Strategy and Technology

Course Number 1286

Assistant Professor Andrei Hagiu
Fall, 25 Sessions
Paper

Overview

This course explores the unique aspects of creating an effective strategy in technology- intensive businesses. When managers operate in environments with large sunk costs in R&D and network effects, they face a set of challenges that are specific to technology-based industries. Which technologies should a firm explore? How can technology be leveraged to build valuable multi-sided platforms? How can firms create and capture the value from their innovations? How can they sustain value despite wide-spread imitation and new technologies emerging? Many firms invest heavily in R&D, only to see competitors take advantage of their work. Others build great technologies, but fail to build the necessary complements and infrastructure to allow the technology to flourish. This course tackles these issues directly, providing a series of frameworks that can be applied directly to a wide range of strategic problems. The primary focus will be on hardware and software, Internet, intellectual property, consumer electronics, communications, and other information-intensive businesses.
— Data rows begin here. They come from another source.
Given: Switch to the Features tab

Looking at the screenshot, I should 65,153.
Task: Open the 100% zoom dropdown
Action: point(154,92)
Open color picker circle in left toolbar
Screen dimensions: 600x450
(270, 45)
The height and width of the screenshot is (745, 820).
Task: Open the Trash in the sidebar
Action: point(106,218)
Course Content and Organization

The course is structured into four modules:

Network Effects and Increasing Returns: Technology-intensive businesses have unique attributes, which make their products increasingly valuable if more consumers buy their product or if more complements become available. Also, the cost structures of some technology businesses are fundamentally different from traditional manufacturing or service industries. What are the implications of these characteristics for strategies and for anti-trust.

Complements and Multi-Sided Platforms: Understanding the role of complementary assets is critical in technology-intensive businesses: it is virtually impossible today for one company to produce a technology product all by itself. This means that a key aspect of strategy is getting suppliers of complementary products/services on board, while at the same time maintaining the ability to extract enough value for oneself. In many contexts, there are many types of complementors and customers, whose participation decisions are interdependent (i.e. more customers of type A attract more customers of type B and viceversa). We are then in the realm of multi-sided platforms: how can you devise a business model for getting all of these customer types on board (i.e. solving a multi-dimensional chicken-and-egg problem) - profitably.
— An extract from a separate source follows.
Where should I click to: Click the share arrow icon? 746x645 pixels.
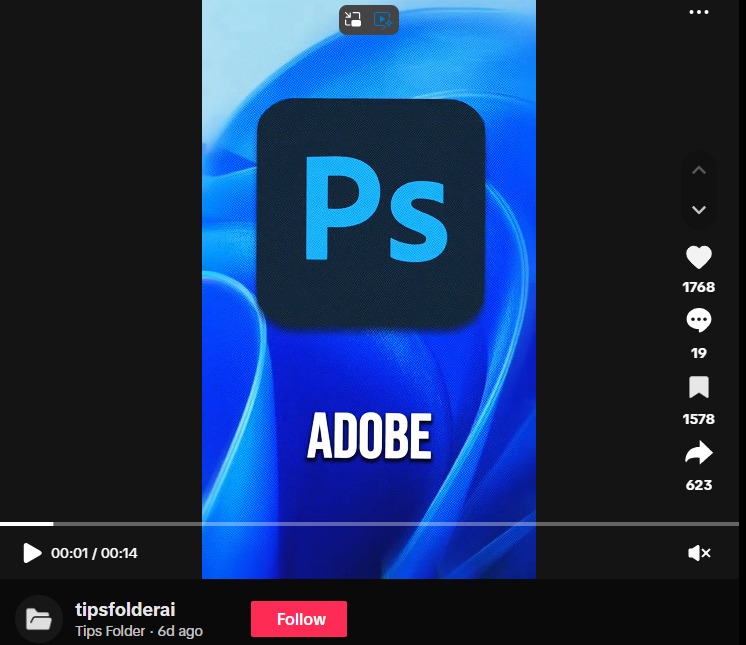tap(699, 454)
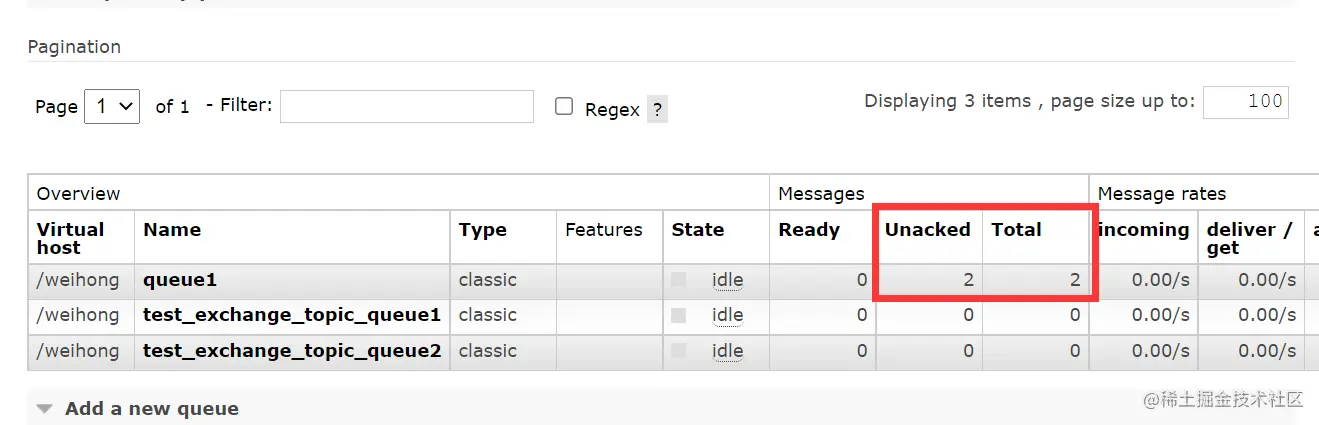The width and height of the screenshot is (1319, 425).
Task: Click the idle state icon for queue1
Action: [x=679, y=280]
IP, Licensing and Creating Standards: The problem of creating and capturing value from intellectual property (IP) is another critical component of formulating strategy in technology industries. What are the different ways in which a firm can create a market for and make money from its IP? How does the answer to this question change in industries dominated by standards? More broadly, is it possible for a firm to build a marketplace for transacting IP.

Digital Convergence: Industry evolution and change is faster in technology than in other markets. And the most disruptive form of industry evolution is technological convergence. As previously separate industries collide and competitors invade your markets, how can firms maintain their competitive positions and transform themselves to take advantage of new technological opportunities.

The answers to these questions change as firms, industries and technologies evolve. As the course progresses, it focuses particularly on the challenges faced by small firms facing growth for the first time and on the difficulties experienced by larger firms attempting to move through technological discontinuities.

The course utilizes lectures, case analyses, independent reading, and will have several visitors from entrepreneurial and large companies. Grades are determined by class participation, participation in Java polls, and a final paper or HBS-style case.

Career Focus

The course should be of particular interest to those interested in managing a business for which technology is likely to play a major role, and to those interested in consulting, private equity or venture capital.